C’est la mort dans l’âme qu’il fit ensuite visiter le loft à un jeune couple dans la mi-vingtaine. Dès qu’elle eut mis les pieds dans l’appartement, la femme s’écria : « C’est lumineux, c’est très grand! » « Oui! C’est très rare de trouver autant d’espace pour un aussi petit prix! » ajouta l’agent.

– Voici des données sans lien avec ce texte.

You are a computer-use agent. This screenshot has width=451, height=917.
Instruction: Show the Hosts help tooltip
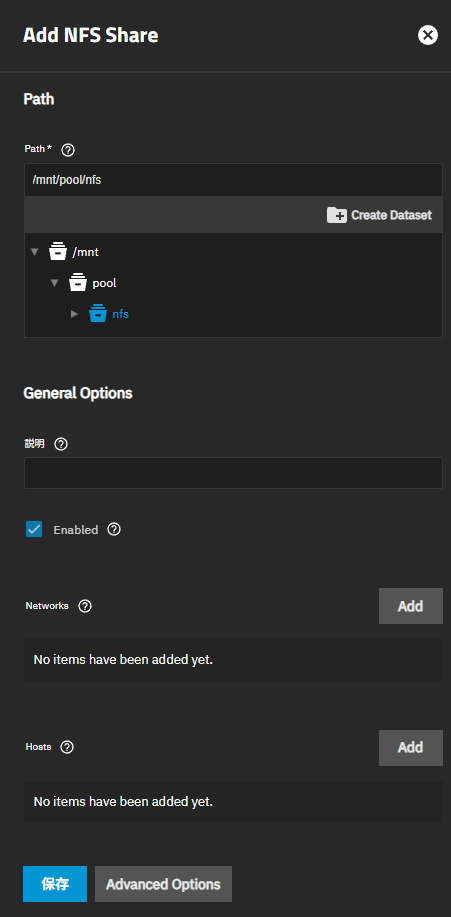pos(67,747)
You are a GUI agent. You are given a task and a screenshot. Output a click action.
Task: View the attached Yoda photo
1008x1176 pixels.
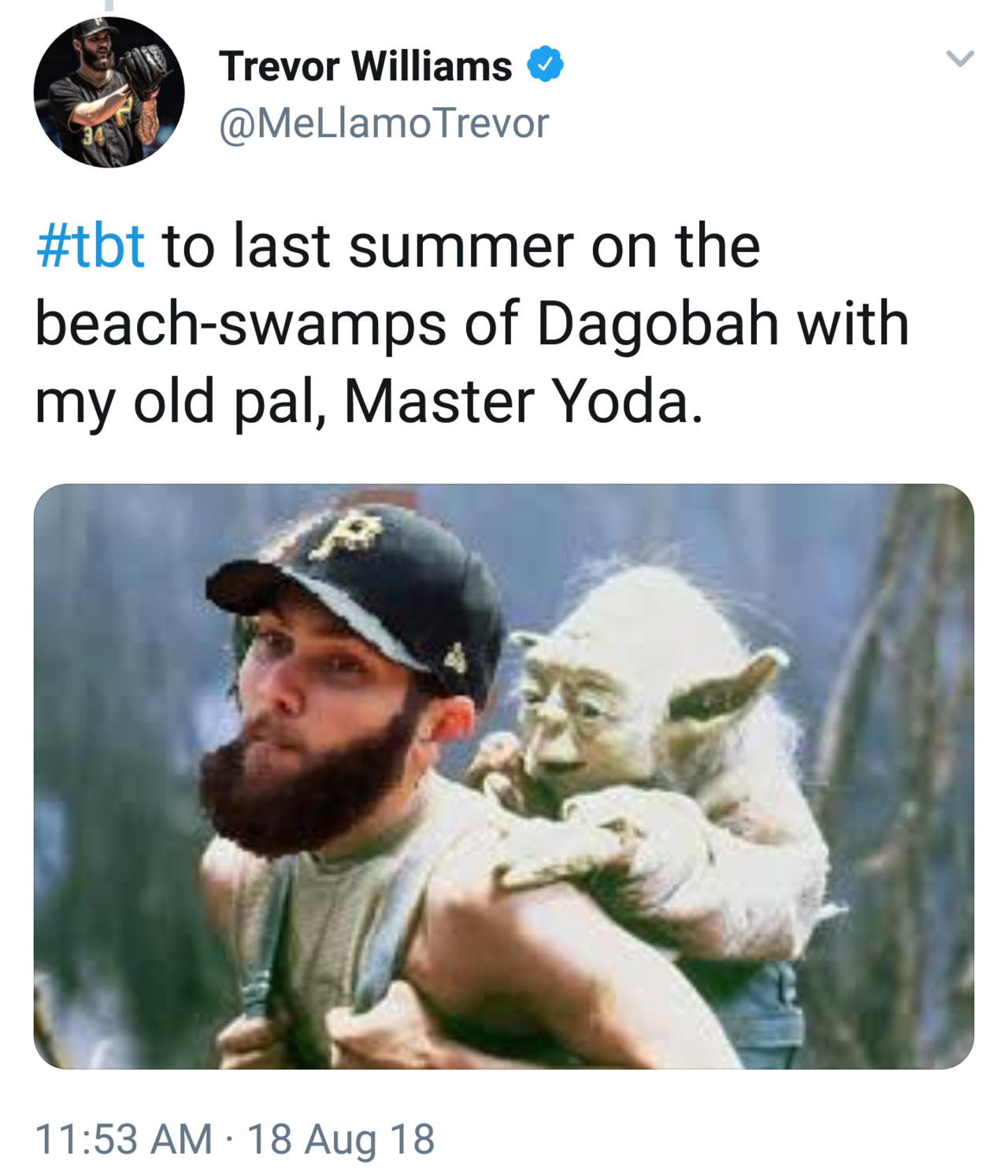[x=504, y=776]
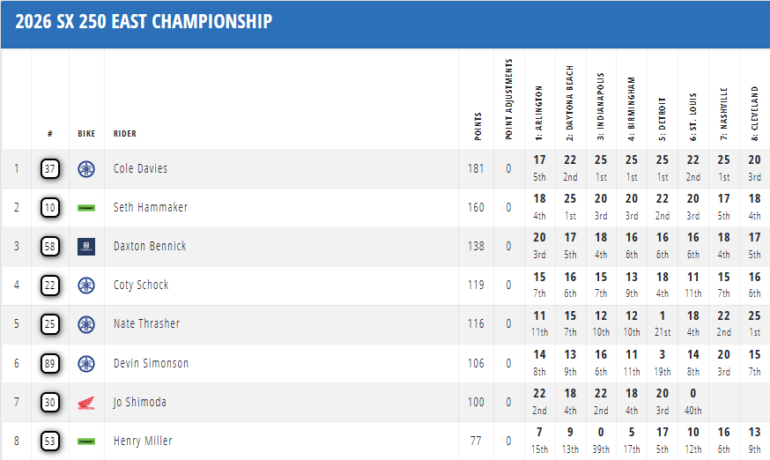The image size is (770, 460).
Task: Click the Rider column header
Action: (x=125, y=133)
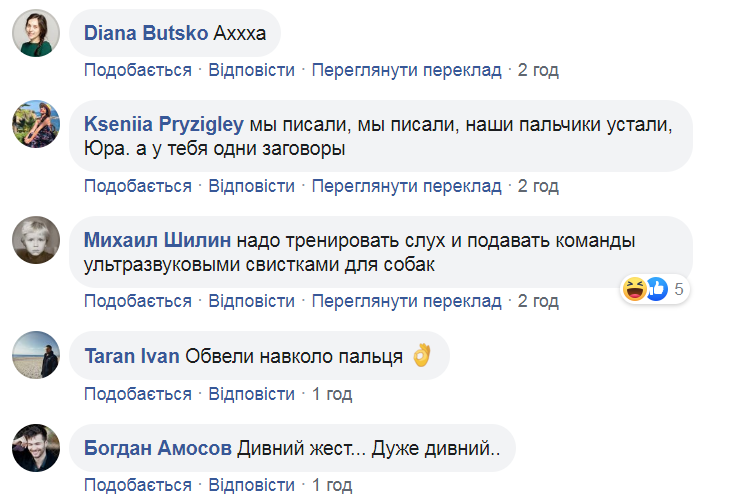Reply to Kseniia Pryzigley's comment via Відповісти
741x500 pixels.
point(251,186)
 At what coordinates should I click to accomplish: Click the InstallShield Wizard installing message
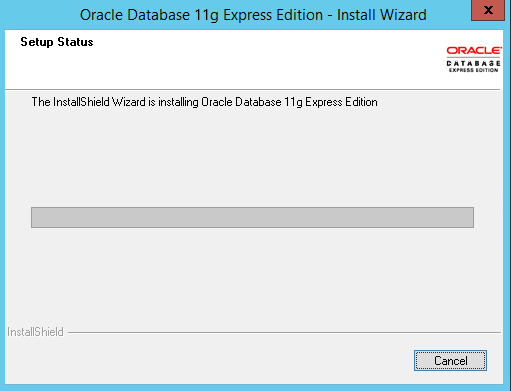(x=204, y=102)
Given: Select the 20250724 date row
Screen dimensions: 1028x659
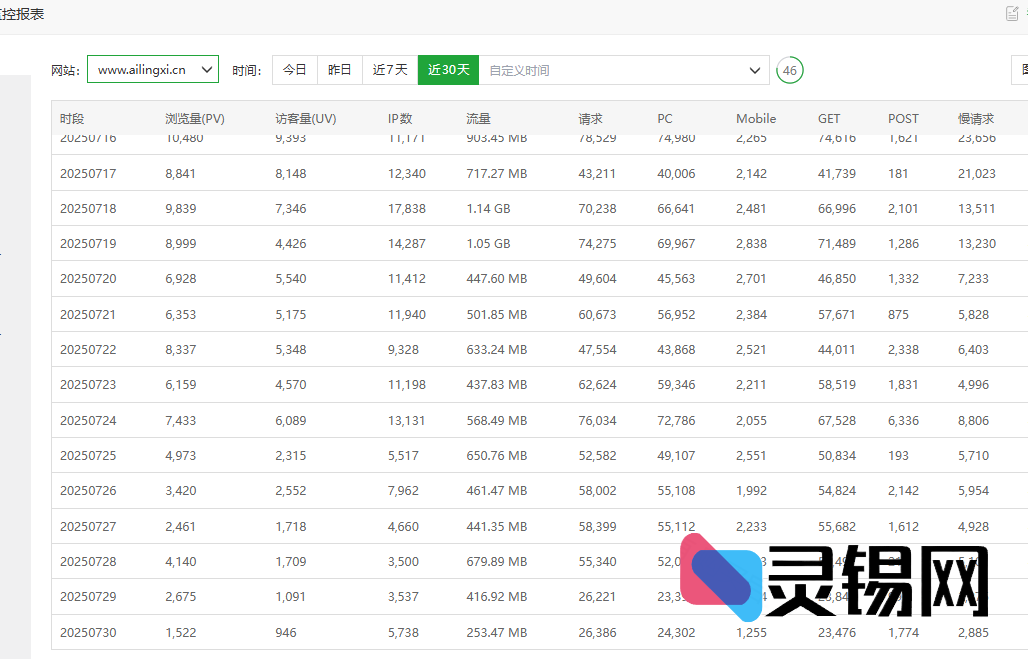Looking at the screenshot, I should [88, 421].
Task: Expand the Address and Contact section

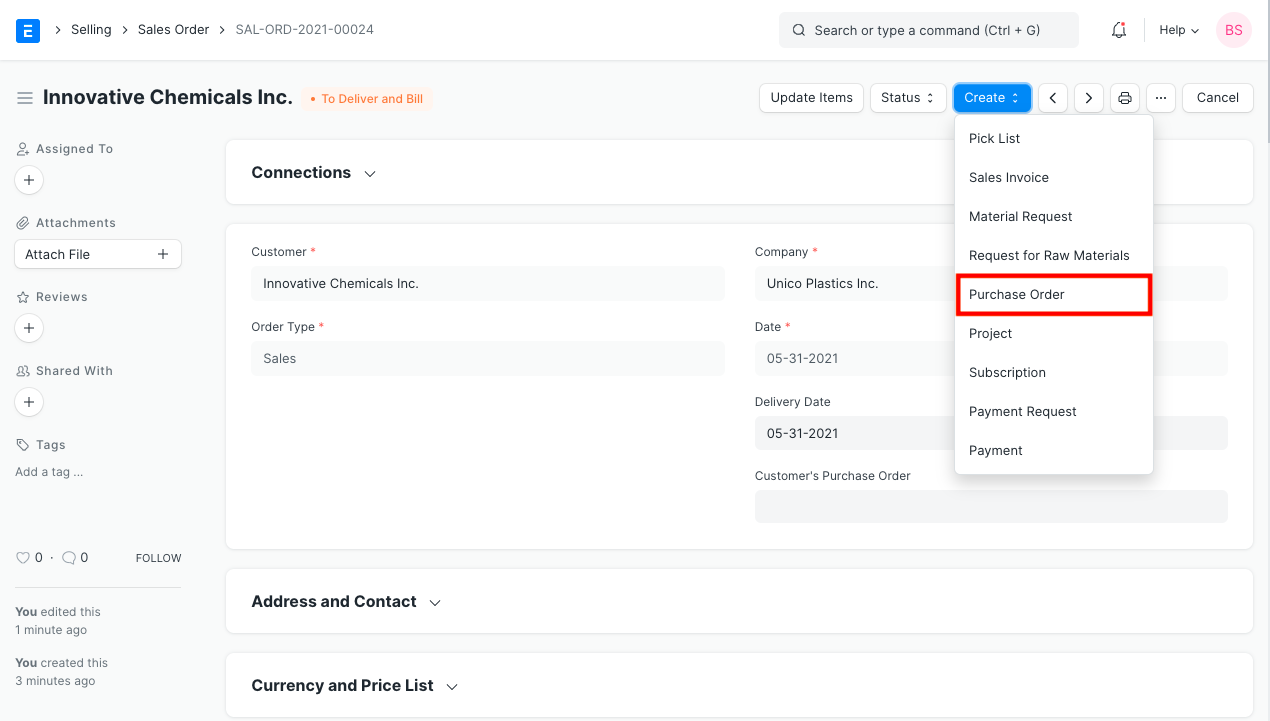Action: click(x=434, y=602)
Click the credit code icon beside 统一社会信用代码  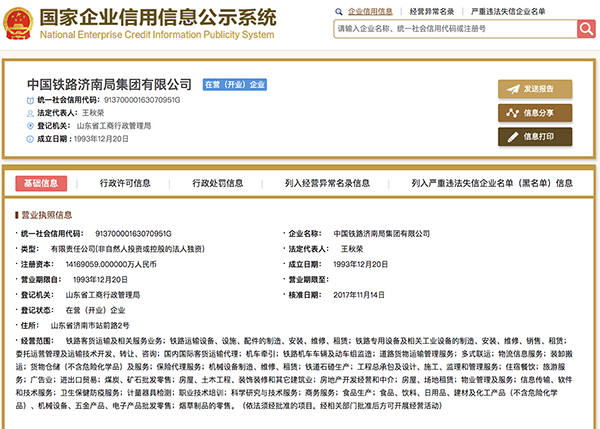point(30,101)
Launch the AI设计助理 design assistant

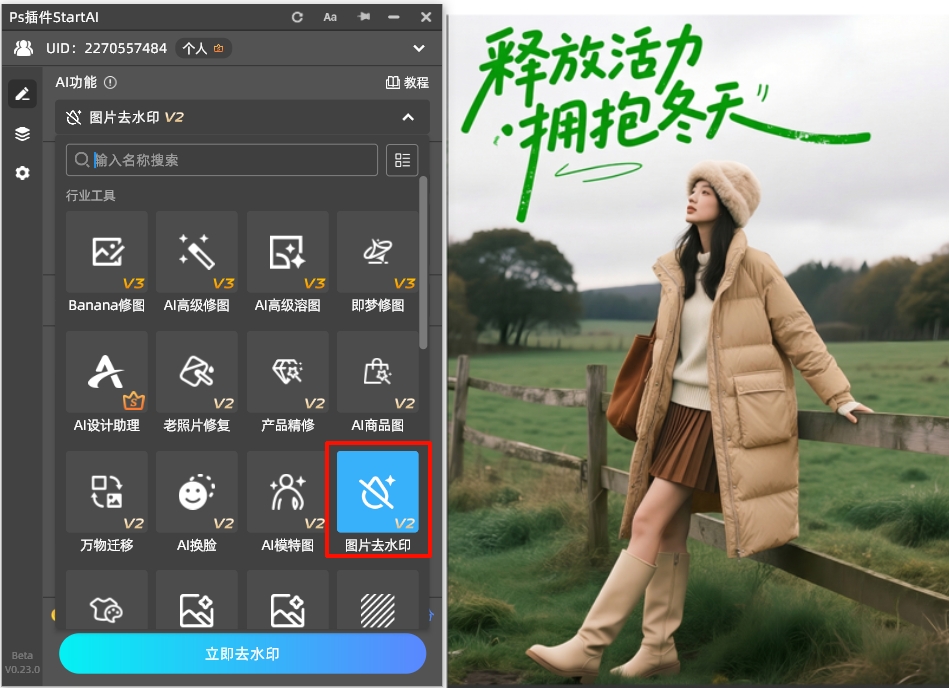click(106, 372)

Elle était peut-être victime d’une déformation professionnelle. Elle était directrice adjointe des ventes chez Simons; elle avait appris à aimer même les vêtements qu’elle trouvait laids. Le rêve américain semblait fait pour elle, elle aimait les pensées positives : « Ne rêve pas, vis. Ne pense pas, agis. Ne t’excuse pas, assume. N’hésite pas, fonce », était-il écrit sur son frigo. Elle aimait l’efficacité avec laquelle elle menait sa vie : pendant que ses amies enchaînaient les histoires sans lendemain, elle s’était mariée à 24 ans avec un homme fort, « un mâle alpha », disait-elle avec fierté.  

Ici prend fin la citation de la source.